The Obama administration is proposing to auction off the right to collect revenue from alleged polluters apparently forever. All the country will get in return is some 500 to 700 billion dollars. That won't even fix the frigin banks. Jeeez! Don't they get it? This is the gift that will just keep on giving.

Even if they set the cap on emissions at something substantially less than their present levels, when the emitters purchase the necessary allowances from those granted the credits, who will shoulder the costs? Right, you and me, ratepayers for electricity and the consumers of industry's output. And can you imagine how the creation of credits will be gamed? It's just like printing money.

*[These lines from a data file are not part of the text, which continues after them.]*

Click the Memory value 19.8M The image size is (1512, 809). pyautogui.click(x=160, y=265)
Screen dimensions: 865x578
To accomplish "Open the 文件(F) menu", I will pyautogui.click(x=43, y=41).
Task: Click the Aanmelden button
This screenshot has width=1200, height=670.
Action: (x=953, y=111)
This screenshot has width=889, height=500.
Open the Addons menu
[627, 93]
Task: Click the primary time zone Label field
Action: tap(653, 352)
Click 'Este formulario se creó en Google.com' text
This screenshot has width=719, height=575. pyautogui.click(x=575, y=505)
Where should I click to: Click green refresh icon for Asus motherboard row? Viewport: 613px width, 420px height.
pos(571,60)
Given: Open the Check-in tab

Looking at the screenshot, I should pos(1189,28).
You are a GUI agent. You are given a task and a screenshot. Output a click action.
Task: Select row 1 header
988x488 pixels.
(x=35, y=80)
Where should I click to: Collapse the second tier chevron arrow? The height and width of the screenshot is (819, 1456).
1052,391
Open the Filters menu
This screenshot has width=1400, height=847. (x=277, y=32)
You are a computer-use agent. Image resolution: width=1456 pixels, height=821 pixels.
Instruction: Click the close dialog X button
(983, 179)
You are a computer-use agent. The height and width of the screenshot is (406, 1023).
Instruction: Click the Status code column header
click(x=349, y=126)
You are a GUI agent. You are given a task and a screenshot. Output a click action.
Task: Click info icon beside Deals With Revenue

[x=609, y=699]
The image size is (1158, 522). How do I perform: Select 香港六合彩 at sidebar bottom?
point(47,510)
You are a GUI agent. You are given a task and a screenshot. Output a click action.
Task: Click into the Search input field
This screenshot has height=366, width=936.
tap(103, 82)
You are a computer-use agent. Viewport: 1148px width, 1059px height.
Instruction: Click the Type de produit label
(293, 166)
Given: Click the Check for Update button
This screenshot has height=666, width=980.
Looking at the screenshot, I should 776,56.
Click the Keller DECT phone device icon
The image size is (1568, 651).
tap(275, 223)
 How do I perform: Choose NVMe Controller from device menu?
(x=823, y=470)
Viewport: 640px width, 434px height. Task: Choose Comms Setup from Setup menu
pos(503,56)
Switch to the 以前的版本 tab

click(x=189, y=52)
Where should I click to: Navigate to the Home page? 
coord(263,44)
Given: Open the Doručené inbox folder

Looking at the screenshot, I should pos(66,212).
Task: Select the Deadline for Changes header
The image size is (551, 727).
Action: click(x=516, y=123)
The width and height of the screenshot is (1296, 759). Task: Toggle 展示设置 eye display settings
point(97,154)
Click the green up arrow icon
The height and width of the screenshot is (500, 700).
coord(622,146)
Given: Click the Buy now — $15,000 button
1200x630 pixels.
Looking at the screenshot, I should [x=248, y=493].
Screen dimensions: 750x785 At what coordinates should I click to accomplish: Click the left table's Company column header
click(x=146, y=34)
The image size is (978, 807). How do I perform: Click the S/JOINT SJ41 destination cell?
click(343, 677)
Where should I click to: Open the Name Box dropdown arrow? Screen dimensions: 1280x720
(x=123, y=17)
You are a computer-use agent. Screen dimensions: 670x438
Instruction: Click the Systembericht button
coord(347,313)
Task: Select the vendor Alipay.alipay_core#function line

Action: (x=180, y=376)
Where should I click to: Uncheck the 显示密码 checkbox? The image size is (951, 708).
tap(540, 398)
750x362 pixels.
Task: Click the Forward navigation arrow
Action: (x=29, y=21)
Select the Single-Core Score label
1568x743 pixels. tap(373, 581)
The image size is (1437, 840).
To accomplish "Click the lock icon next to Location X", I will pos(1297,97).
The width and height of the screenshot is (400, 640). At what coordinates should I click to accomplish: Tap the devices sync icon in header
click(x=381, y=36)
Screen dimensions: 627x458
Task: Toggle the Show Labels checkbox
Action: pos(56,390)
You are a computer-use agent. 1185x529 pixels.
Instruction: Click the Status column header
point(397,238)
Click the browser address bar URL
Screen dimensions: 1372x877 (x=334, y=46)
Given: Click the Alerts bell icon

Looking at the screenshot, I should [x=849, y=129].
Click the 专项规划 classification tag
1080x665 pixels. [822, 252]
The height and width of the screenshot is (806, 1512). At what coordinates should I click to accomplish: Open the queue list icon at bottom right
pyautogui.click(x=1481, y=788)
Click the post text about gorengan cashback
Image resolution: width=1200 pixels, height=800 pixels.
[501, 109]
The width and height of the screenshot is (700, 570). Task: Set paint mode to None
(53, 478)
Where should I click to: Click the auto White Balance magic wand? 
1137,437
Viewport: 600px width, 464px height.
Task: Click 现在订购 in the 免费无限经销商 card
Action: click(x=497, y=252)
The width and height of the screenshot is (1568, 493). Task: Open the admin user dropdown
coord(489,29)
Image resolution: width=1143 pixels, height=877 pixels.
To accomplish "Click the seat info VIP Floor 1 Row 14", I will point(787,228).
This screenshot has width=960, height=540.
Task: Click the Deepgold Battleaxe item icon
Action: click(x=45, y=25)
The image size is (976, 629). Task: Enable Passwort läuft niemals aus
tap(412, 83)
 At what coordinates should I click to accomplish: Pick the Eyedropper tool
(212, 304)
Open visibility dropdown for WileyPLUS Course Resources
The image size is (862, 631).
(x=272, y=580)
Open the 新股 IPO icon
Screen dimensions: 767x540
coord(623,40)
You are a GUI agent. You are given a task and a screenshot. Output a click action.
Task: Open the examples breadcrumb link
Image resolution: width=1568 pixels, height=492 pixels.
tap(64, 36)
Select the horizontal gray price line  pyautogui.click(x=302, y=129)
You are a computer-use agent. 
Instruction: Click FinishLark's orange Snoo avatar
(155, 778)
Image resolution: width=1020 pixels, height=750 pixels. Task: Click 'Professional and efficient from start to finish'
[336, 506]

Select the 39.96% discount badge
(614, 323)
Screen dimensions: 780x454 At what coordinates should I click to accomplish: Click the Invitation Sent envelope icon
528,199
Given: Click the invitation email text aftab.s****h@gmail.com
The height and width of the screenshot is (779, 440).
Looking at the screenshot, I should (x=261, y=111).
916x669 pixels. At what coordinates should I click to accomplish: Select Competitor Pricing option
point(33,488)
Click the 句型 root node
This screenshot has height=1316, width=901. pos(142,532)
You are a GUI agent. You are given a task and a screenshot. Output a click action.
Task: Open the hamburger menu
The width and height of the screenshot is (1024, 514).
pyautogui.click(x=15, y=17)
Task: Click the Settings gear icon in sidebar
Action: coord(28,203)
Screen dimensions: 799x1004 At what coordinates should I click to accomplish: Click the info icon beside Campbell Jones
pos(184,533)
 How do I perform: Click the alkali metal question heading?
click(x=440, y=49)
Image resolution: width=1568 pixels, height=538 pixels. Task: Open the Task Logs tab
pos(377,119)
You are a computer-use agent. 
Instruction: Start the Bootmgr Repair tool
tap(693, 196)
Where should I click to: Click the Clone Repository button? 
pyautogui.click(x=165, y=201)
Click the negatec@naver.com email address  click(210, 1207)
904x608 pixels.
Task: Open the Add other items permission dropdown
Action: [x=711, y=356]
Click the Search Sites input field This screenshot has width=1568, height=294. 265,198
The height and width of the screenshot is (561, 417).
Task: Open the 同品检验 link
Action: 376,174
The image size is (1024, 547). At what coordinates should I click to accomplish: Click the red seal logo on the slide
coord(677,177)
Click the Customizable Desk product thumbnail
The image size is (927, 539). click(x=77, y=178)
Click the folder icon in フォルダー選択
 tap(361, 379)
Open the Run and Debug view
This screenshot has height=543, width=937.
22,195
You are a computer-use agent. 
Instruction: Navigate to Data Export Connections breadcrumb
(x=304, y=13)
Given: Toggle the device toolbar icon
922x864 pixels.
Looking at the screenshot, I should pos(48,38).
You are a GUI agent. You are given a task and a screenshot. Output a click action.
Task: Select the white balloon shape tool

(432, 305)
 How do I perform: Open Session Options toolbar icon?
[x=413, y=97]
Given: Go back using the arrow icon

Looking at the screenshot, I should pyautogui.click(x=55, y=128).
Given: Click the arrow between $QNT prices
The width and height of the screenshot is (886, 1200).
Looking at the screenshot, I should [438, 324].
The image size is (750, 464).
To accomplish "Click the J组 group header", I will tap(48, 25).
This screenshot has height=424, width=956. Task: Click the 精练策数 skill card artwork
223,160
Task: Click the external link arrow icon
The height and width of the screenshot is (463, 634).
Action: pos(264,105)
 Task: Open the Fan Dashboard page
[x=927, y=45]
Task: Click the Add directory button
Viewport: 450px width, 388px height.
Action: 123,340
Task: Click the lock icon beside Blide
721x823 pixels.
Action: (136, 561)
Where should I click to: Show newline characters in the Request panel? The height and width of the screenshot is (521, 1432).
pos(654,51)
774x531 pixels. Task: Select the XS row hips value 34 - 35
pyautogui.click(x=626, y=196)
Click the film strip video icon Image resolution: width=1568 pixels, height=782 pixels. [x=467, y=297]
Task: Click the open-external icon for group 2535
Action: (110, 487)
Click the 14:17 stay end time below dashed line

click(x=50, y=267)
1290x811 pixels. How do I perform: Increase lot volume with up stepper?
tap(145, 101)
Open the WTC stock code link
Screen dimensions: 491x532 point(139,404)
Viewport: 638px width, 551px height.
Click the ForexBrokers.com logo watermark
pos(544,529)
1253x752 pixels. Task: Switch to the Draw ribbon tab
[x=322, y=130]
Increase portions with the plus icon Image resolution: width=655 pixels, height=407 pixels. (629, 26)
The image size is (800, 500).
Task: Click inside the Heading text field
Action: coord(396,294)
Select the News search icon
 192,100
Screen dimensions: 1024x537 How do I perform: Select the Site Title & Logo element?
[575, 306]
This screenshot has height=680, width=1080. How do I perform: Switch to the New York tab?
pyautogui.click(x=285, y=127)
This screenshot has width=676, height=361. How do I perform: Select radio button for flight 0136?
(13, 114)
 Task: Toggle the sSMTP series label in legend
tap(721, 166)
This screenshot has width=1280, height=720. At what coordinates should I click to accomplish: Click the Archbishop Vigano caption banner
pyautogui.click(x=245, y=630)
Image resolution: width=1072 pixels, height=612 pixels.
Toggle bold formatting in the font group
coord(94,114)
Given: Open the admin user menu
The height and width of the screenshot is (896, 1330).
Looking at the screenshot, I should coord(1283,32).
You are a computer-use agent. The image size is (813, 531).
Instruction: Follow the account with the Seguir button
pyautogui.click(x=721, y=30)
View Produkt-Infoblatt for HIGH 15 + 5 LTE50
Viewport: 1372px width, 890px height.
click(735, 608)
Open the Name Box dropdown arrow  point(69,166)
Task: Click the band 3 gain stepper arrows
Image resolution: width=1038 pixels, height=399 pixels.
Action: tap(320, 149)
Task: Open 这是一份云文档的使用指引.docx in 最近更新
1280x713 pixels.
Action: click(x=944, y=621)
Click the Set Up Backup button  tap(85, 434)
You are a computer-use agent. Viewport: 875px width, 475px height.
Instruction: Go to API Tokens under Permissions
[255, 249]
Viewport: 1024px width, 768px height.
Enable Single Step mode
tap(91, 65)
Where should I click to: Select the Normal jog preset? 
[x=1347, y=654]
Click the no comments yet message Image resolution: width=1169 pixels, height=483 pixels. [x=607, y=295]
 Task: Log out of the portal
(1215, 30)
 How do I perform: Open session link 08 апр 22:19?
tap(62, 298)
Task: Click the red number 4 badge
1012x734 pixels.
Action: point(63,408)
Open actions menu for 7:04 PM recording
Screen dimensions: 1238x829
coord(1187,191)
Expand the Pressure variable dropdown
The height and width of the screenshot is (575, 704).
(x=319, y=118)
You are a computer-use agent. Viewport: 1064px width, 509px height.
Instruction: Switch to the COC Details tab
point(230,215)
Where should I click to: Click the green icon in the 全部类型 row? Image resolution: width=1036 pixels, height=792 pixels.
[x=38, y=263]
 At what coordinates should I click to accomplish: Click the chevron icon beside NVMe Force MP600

I can accept the tax if the environment really requires it. The tax is coming, and one way or another we will pay it. But why are we going to direct the money to profit this bunch of scoundrels?

And unlike monitoring acid rain in the great lakes, who is going to measure the successfulness of an international program to reduce anthropogenic CO2 emissions on a global scale and determine what part of the total content is not occurring naturally?

The potential for this to turn into a boondoggle is enormous.

Instead of creating property for the private sector to trade and control, why not just measure emissions at their point of production, tax the emitters for emissions above a certain level each year, and direct the proceeds into a fund to be lent to actually reduce CO2 emissions if they're such a problem?

But that's not what this is really all about is it. It's not about the environment. It's not even about money or energy. It's all about power.

The whole thing is so reminiscent of the bankrakateers privatization of money and credit. And look where that's got us.

The KGB element is a foreboding twist.